Bric::DBA - Bricolage Database Administration Guide.
$Revision: 1.1.1.1.2.1 $
$Date: 2001/10/09 21:51:05 $
This guide is intended for the database administrator in charge of maintaining the Bricolage PostgreSQL database.
By default, PostgreSQL has pretty lax authentication settings, at least locally. Client authentication is controlled by the file pg_hba.conf in the $PGDATA directory, e.g., /usr/local/pgsql/data/pg_hba.conf. The defaul settings allow completely trusted connections to the server by any local user using either Unix domain sockets or TCP/IP connections. These settings are as follows:
local all trust
host all 127.0.0.1 255.255.255.255 trust
These settings allow anyone connecting via local Unix domain sockets to connect to all databases in a completely trusted manor. Theye won't even be prompted for a password! Similarly, hosts connecting from the local IP address, 127.0.0.1 with Mask 255.255.255.255, are completely trusted to connect to all databases.
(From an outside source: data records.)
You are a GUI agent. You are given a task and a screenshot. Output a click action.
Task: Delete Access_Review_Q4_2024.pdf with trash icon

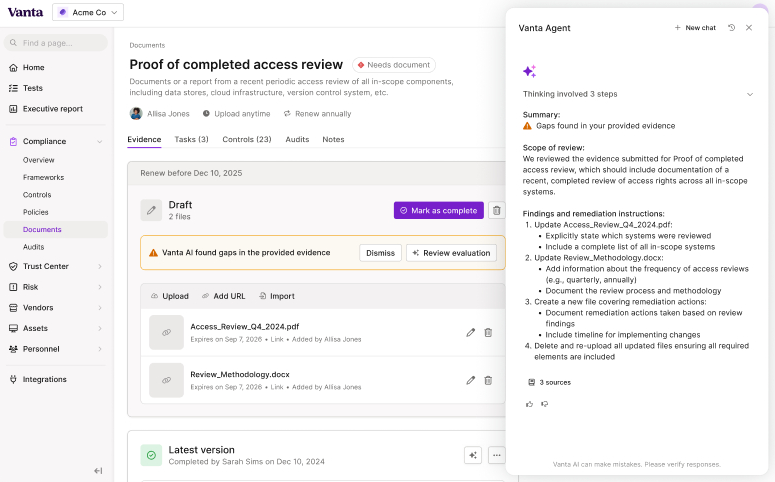tap(488, 333)
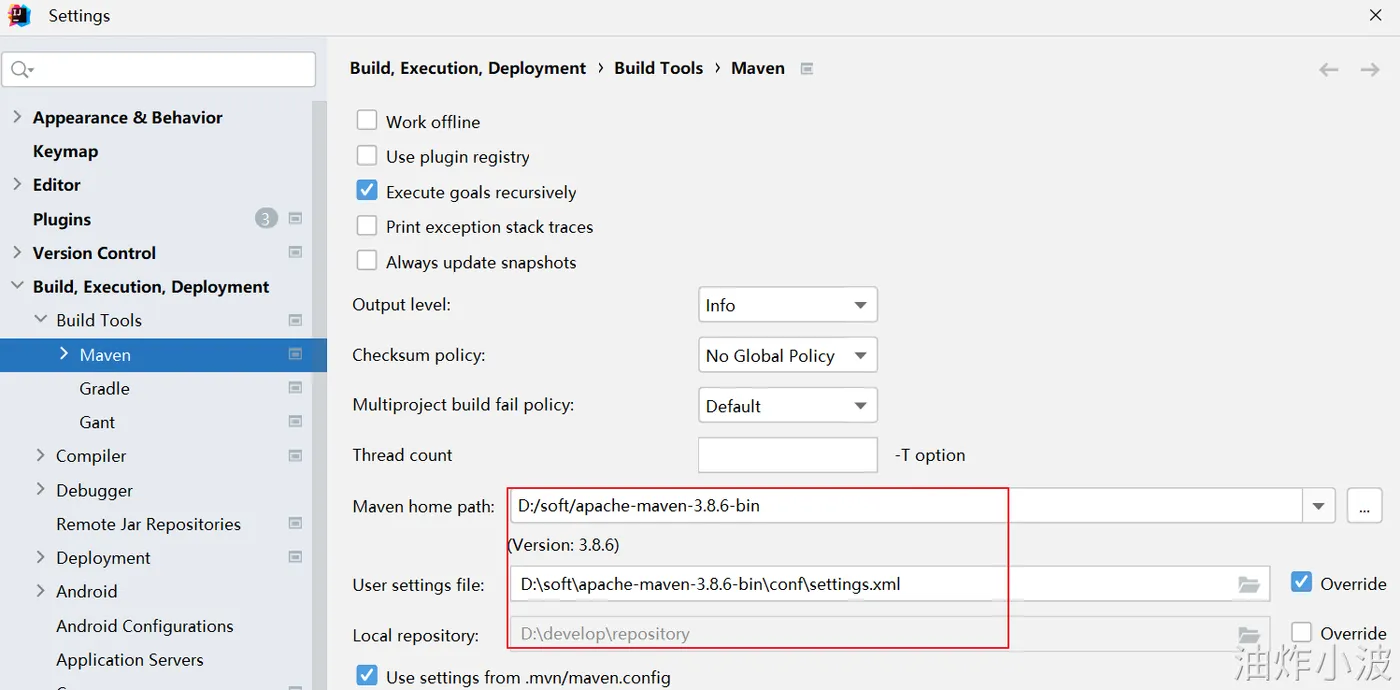Expand the Appearance & Behavior node

tap(16, 117)
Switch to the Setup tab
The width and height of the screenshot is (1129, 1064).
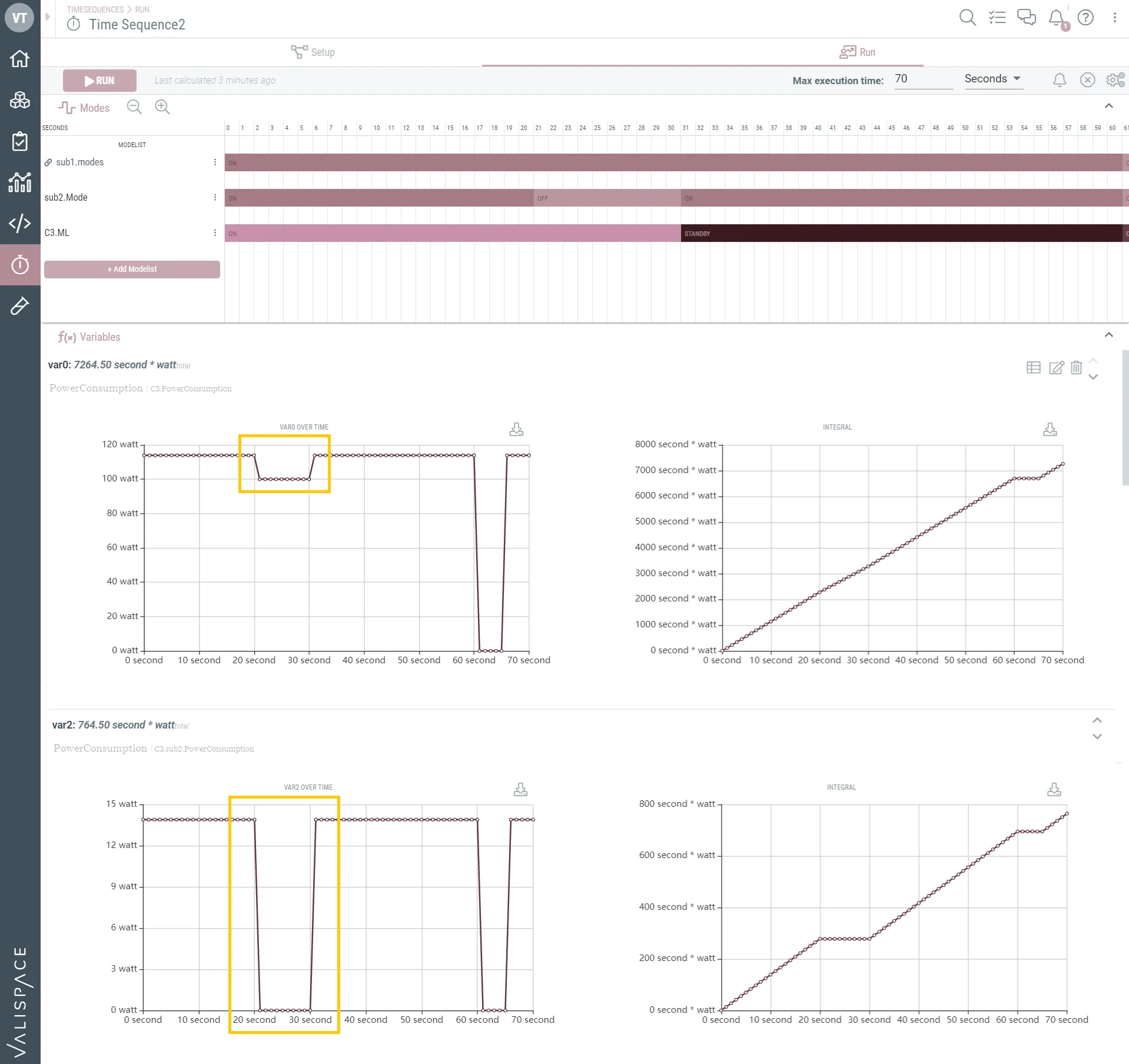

While these settings are fine for limited local use (provided you trust all users on the local system!), they are not good for a production environment. We recommend that clients be required to provide a password -- and preferably that it be encrypted. If the Bricolage web server runs on the local box and no other box will need to connect, we recommend the following settings:
local all crypt
# host all 127.0.0.1 255.255.255.255 crypt
These are similar to the defaults, except that they require a password, but the password is sent over the wire encrypted using a simple challenge-response protocol. We have commented out the host entry because Bric is running locally and can therefore rely solely on Unix domain sockets. (In this case, you may also wish to remove the -i switch from the call PostgreSQL startup script.) Enable it if you find a need to connect locally via TCP/IP.
If you're running PostgreSQL on its own box, and Bricolage (or any subset of the Bricolage application, such as the distribution server) runs on another box, you will need to enable secure connections to that box. To limit the connections to come from that single box, use this configuration:
local all crypt
host all 127.0.0.1 255.255.255.255 crypt
host bric_dbname 192.168.1.2 255.255.255.255 crypt
Where the IP address 192.168.1.2 is the IP address of the box running Bricolage, and 255.255.255.255 is its mask. If you feel comfortable allowing more broad access to the server -- say you have a number of database applications running on multiple servers in the same subnet to connect -- try the following configuration:
local all crypt
host all 127.0.0.1 255.255.255.255 crypt
host bric_dbname 192.168.1.0 255.255.255.255 crypt
Here the 192.168.1.0 IP address represents the 192.168.1 subnet on which the mulitiple clients live.
Many other combinations of authentication settings are of course possible via the flexible pg_hba.con configuration syntax, but the above are our recommended settings for ensuring the security and integrity of your data. Refer to the PostgreSQL documentation at http://www.postgresql.org/ for more details, including other levels of encryption.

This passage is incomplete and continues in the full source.